LER e DORT: quando o esforço repetitivo vira direito à indenização
Tendinite, bursite, dor no ombro, formigamento na mão, hérnia de disco. Essas lesões por esforço repetitivo são doenças ocupacionais e dão direito a INSS, estabilidade e indenização.
LER (Lesão por Esforço Repetitivo) e DORT (Distúrbios Osteomusculares Relacionados ao Trabalho) são nomes técnicos para uma dor que virou epidemia silenciosa nas empresas brasileiras. É aquela dor que aparece depois de meses ou anos de movimento repetido, postura ruim, jornada longa, pausa insuficiente.

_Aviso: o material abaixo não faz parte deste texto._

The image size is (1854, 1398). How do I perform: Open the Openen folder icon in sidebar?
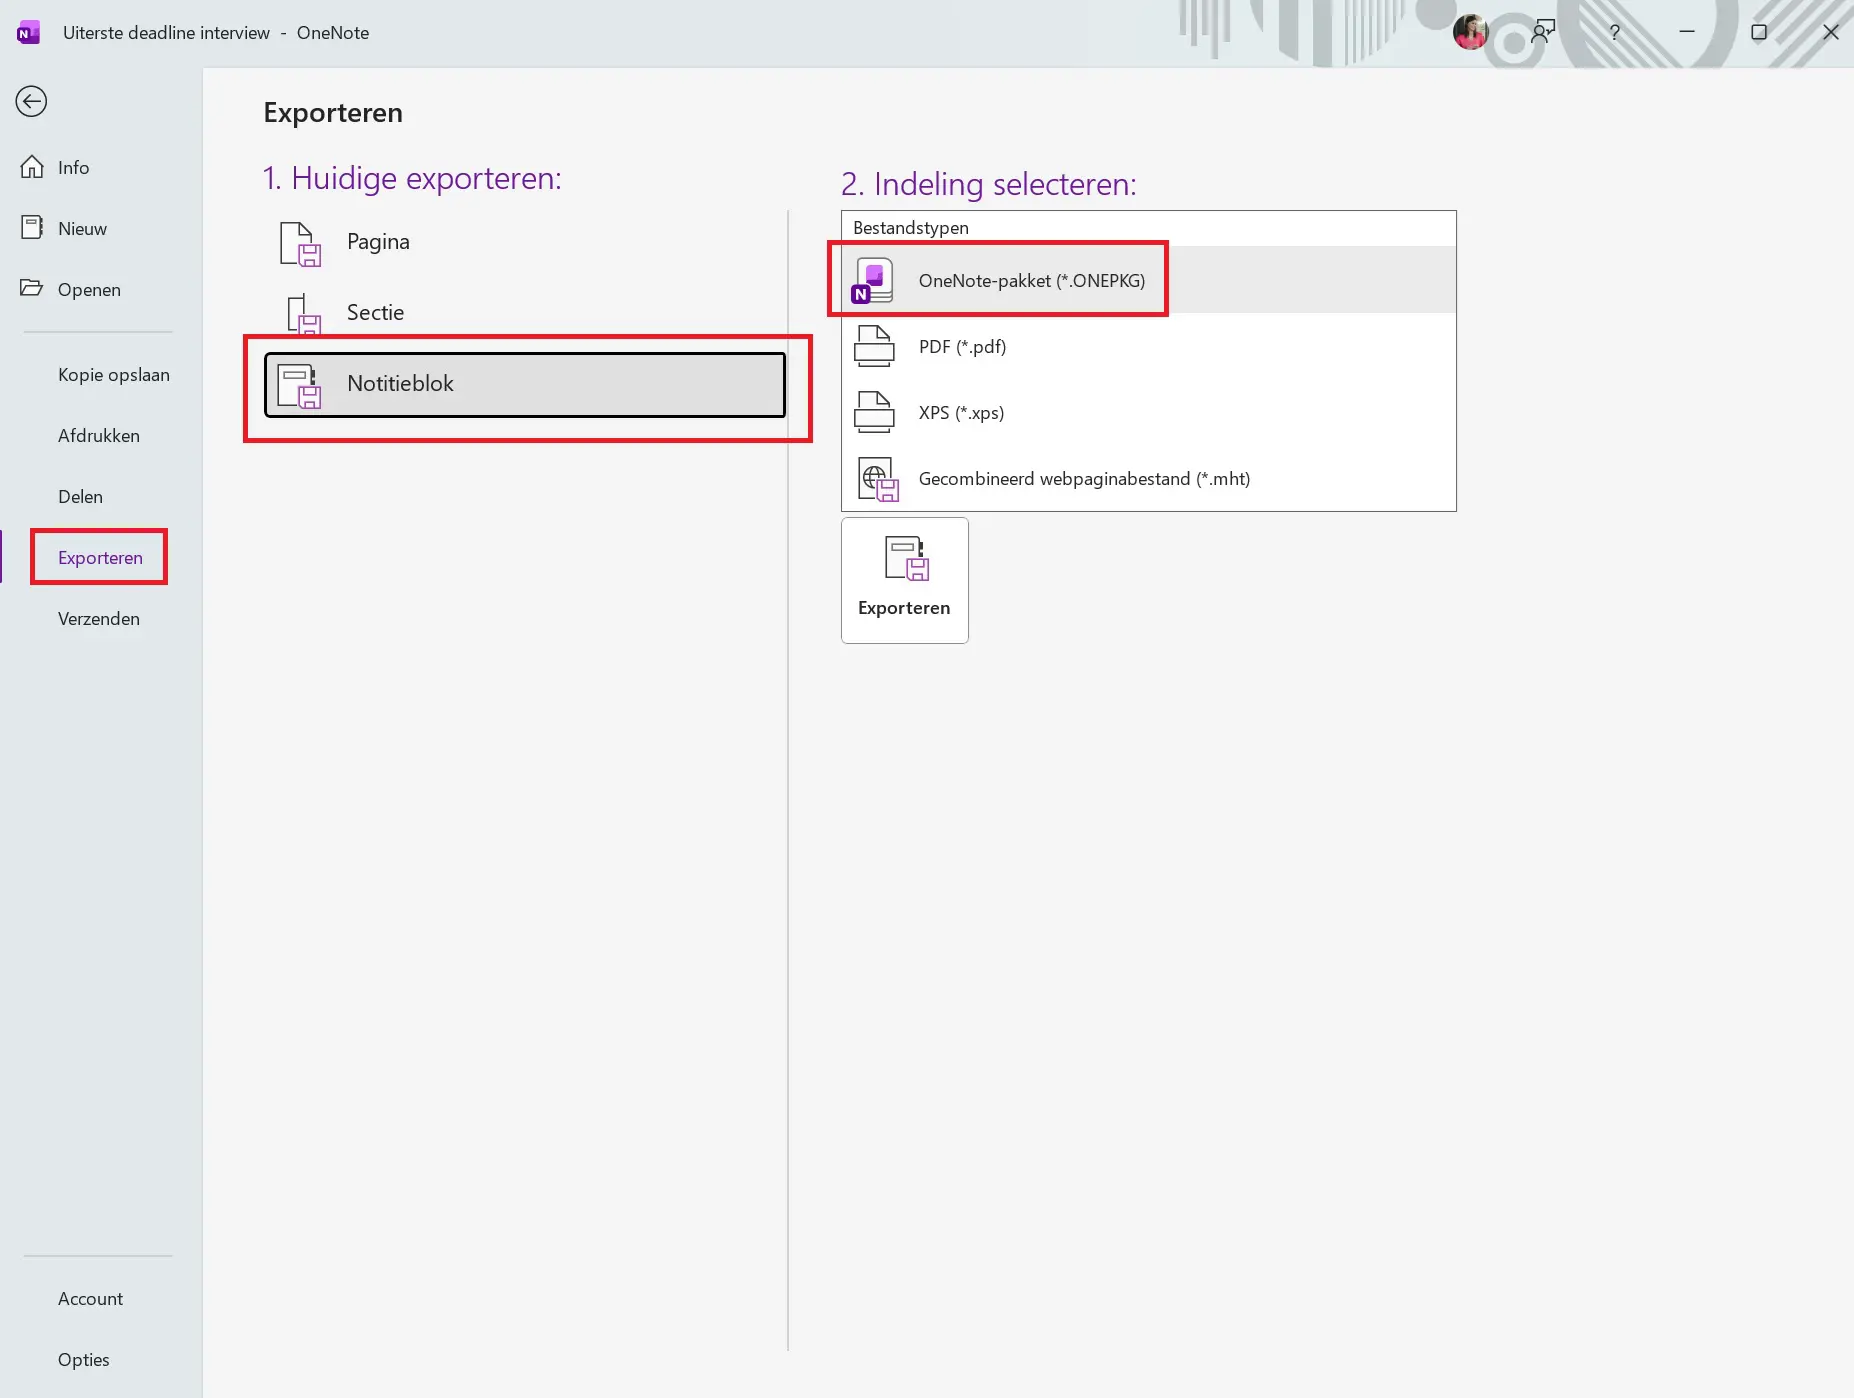point(31,288)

Começa como uma incomodação e vira, muitas vezes, uma limitação para o resto da vida.
Quem mais sofre
- Bancários, operadores de telemarketing e atendentes.
- Trabalhadores de linha de produção, montagem e embalagem.
- Frigoríficos e abatedouros (ambiente frio + faca + repetição).
- Cabeleireiros, manicures, esteticistas.
- Caixas de supermercado e repositores.
- Motoristas, entregadores, motoboys.
- Profissionais que passam o dia inteiro no computador.
- Trabalhadores da construção civil.
Principais diagnósticos
- Tendinites e tenossinovites (punho, ombro, cotovelo).
- Bursite de ombro.
- Síndrome do túnel do carpo (formigamento e dor na mão).
- Epicondilite (“cotovelo de tenista”).
- Cervicalgia e lombalgia crônica.
- Hérnias de disco.
Por que a empresa quase sempre resiste
Reconhecer uma LER/DORT como doença ocupacional traz três consequências que a empresa quer evitar: aumento da alíquota de INSS, estabilidade de 12 meses e possibilidade de indenização. Por isso é comum ouvir frases como “você já tinha isso antes”, “problema seu de postura”, “é só uma dor passageira”.
Como provar o nexo com o trabalho
- Laudo médico detalhado com CID e descrição da função.
- PPP (Perfil Profissiográfico Previdenciário).
- LTCAT (Laudo Técnico das Condições Ambientais).
- Descrição minuciosa das tarefas repetitivas.
- Fotos e vídeos do posto de trabalho.
- Testemunhas: colegas de setor.
- Nexo técnico epidemiológico (NTEP) — cruzamento CNAE x CID.
O que você pode cobrar
- Auxílio acidentário (B91) pelo INSS.
- Estabilidade de 12 meses no emprego após a alta.
- FGTS depositado durante todo o afastamento.
- Indenização por danos morais.
- Indenização por danos materiais (gastos com médico, fisioterapia, remédio).
- Pensão mensal se a lesão reduziu a capacidade de trabalhar.
- Reabilitação profissional pelo INSS.
E se eu ainda não tiver me afastado?
Não espere piorar. Registre a dor com um bom médico, guarde exames, procure o sindicato ou um advogado. Muitos trabalhadores só buscam ajuda quando a lesão já é irreversível — e as provas ficaram mais frágeis com o tempo.
Conclusão
LER e DORT não são frescura, não são “falta de jeito” e não são “problema seu”. São doenças ocupacionais reconhecidas mundialmente e sua empresa tem responsabilidade quando o ambiente de trabalho é a causa (ou parte da causa). Se você reconhece sua história nesse texto, vale a pena uma conversa — antes que a dor vire limitação permanente.